#### [Task goal]
Looking at the listing below, retype exactly the lines starting at the one containing "Instruction: Click the Save icon in toolbar" and ending at the one containing "Task: Click the magenta CH3 200mV indicator", both included, and nothing else.

• • •

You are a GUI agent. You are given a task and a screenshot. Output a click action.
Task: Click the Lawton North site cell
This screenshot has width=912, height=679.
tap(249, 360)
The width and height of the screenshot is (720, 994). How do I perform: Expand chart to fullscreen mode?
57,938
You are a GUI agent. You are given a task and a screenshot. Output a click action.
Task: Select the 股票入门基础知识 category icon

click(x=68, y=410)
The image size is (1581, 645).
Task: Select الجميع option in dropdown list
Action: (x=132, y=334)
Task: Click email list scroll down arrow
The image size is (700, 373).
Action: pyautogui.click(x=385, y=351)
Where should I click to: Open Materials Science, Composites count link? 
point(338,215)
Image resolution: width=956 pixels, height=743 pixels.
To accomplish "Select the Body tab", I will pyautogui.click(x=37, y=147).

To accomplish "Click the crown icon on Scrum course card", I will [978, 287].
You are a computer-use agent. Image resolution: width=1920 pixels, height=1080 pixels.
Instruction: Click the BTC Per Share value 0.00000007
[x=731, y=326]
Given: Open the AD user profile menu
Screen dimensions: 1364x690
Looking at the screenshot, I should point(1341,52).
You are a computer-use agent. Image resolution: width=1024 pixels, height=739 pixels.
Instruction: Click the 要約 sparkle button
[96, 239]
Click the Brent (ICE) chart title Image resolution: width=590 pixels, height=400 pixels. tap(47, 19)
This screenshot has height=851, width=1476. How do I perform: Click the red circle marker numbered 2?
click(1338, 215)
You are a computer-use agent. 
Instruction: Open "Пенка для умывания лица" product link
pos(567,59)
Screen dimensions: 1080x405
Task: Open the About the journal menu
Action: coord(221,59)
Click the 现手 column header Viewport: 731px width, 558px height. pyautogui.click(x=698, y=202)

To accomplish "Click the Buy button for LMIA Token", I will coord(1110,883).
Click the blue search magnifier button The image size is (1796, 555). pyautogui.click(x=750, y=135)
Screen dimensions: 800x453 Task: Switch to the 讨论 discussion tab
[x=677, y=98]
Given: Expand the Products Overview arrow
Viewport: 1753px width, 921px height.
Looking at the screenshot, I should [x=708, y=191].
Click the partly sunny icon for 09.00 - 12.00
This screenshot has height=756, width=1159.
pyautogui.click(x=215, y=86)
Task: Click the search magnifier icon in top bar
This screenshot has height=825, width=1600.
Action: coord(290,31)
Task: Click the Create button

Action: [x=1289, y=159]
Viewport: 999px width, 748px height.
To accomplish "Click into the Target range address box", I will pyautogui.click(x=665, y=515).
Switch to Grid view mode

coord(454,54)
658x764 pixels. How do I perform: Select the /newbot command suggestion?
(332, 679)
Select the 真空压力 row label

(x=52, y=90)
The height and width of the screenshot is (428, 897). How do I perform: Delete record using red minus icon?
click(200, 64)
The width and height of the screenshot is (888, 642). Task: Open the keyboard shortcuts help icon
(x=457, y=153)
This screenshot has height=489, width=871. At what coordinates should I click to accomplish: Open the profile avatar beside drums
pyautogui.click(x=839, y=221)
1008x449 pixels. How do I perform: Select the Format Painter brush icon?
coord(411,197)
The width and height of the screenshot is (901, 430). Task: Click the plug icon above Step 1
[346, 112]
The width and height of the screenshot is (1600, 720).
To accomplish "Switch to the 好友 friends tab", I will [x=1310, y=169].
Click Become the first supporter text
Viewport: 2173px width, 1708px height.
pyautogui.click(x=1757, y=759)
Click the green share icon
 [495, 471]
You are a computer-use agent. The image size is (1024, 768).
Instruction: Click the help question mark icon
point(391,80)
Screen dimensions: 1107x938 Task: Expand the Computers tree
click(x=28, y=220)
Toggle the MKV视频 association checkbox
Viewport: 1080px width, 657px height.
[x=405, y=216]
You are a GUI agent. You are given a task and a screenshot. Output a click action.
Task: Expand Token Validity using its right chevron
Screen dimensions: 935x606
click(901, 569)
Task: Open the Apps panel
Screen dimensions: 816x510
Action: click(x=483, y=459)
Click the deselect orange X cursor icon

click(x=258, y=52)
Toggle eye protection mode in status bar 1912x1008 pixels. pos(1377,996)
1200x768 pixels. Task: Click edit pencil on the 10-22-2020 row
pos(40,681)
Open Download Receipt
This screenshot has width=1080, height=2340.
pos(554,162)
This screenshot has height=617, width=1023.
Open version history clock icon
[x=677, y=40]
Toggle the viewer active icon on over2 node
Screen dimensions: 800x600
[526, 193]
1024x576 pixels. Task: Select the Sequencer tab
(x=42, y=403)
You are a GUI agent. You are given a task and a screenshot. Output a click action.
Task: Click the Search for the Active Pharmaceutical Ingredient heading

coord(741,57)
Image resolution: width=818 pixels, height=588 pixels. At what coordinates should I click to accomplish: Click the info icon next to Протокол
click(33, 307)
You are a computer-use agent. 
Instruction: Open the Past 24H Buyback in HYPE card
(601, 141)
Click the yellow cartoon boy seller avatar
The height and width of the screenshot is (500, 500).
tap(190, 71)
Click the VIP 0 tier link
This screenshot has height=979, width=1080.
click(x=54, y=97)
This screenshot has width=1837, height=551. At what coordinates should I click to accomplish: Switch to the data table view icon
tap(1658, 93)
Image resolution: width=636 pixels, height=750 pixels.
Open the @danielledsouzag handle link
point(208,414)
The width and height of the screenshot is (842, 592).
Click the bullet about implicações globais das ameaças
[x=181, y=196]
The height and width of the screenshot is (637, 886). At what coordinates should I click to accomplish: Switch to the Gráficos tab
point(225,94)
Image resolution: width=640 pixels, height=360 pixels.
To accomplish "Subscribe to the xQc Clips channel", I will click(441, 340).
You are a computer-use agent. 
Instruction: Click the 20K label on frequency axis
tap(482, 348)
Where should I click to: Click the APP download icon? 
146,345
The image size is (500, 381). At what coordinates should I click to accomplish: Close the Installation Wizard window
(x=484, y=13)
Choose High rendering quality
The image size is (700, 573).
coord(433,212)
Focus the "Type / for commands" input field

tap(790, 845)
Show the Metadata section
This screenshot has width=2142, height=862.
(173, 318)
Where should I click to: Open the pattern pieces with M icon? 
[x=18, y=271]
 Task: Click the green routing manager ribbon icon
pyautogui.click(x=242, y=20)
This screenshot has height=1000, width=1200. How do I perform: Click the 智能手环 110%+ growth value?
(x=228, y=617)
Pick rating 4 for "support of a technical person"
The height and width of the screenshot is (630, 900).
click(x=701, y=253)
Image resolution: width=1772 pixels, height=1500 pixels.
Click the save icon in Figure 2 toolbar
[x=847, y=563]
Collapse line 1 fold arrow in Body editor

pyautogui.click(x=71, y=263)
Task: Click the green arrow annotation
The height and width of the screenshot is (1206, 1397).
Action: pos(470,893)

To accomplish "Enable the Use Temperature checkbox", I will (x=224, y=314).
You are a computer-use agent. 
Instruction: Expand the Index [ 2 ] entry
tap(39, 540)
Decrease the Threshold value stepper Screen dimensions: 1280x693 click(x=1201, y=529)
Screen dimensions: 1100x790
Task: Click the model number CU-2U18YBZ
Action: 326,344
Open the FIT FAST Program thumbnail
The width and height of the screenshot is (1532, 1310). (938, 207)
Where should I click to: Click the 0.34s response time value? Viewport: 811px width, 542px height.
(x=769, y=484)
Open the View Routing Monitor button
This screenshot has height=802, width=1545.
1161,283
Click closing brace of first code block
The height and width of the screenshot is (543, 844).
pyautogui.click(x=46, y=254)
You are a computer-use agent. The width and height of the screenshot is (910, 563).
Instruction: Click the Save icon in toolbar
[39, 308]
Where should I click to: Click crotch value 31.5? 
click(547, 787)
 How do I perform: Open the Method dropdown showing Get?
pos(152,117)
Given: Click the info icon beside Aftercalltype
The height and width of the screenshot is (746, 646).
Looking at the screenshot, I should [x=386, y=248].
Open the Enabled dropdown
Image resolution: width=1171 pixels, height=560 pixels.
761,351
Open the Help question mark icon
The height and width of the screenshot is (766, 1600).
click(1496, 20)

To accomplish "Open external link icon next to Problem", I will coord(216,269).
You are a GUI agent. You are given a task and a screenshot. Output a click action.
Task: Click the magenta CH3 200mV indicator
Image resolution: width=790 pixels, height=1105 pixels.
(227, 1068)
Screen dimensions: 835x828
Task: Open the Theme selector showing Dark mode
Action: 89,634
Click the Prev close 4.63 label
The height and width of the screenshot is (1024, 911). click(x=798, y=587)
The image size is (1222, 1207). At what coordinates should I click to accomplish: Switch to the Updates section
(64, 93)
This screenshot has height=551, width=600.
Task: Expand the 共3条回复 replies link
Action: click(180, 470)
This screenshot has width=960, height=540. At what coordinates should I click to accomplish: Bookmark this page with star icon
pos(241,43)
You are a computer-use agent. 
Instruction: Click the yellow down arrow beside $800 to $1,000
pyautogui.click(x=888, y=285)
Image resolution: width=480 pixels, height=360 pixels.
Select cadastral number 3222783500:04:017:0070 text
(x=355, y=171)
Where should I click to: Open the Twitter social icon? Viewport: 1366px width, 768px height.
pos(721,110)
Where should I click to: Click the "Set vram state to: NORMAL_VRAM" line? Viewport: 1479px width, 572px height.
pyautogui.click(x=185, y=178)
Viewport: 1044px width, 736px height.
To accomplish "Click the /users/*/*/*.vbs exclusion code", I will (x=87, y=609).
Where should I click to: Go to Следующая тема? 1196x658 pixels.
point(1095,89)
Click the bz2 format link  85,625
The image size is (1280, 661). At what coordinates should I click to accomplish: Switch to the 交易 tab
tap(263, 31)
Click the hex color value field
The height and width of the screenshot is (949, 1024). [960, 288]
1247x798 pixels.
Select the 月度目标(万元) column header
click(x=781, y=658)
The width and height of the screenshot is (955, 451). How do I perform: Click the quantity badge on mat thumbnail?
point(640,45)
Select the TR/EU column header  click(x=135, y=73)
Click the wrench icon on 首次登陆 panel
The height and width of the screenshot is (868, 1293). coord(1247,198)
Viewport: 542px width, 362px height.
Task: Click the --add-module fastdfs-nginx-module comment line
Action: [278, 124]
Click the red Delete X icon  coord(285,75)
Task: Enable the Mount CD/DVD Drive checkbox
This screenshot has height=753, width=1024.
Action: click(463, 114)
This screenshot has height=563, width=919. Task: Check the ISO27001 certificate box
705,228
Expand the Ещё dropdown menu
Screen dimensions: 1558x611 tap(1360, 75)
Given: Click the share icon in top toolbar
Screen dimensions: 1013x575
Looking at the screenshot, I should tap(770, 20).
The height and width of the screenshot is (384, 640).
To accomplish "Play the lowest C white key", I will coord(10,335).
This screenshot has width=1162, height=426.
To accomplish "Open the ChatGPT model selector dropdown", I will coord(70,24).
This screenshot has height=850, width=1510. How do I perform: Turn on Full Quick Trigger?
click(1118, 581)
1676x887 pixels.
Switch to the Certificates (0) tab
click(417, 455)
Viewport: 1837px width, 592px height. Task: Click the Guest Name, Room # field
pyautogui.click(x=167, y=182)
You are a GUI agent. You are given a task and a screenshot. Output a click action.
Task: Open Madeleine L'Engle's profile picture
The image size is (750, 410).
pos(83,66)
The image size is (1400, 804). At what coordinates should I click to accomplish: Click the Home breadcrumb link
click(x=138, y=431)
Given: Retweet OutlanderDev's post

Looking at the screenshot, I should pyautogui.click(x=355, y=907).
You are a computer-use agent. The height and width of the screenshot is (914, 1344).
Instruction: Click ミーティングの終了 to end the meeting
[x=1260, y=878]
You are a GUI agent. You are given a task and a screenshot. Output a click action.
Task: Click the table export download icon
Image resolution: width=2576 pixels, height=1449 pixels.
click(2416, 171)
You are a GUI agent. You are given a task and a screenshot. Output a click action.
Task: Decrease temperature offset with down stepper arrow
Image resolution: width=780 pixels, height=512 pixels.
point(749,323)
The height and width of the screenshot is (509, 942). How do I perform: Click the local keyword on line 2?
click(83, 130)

• • •

#### [The answer]
Instruction: Click the Save icon in toolbar
[39, 308]
Where should I click to: Click crotch value 31.5? 
click(547, 787)
 How do I perform: Open the Method dropdown showing Get?
pos(152,117)
Given: Click the info icon beside Aftercalltype
The height and width of the screenshot is (746, 646).
Looking at the screenshot, I should [x=386, y=248].
Open the Enabled dropdown
Image resolution: width=1171 pixels, height=560 pixels.
761,351
Open the Help question mark icon
The height and width of the screenshot is (766, 1600).
click(1496, 20)

To accomplish "Open external link icon next to Problem", I will coord(216,269).
You are a GUI agent. You are given a task and a screenshot. Output a click action.
Task: Click the magenta CH3 200mV indicator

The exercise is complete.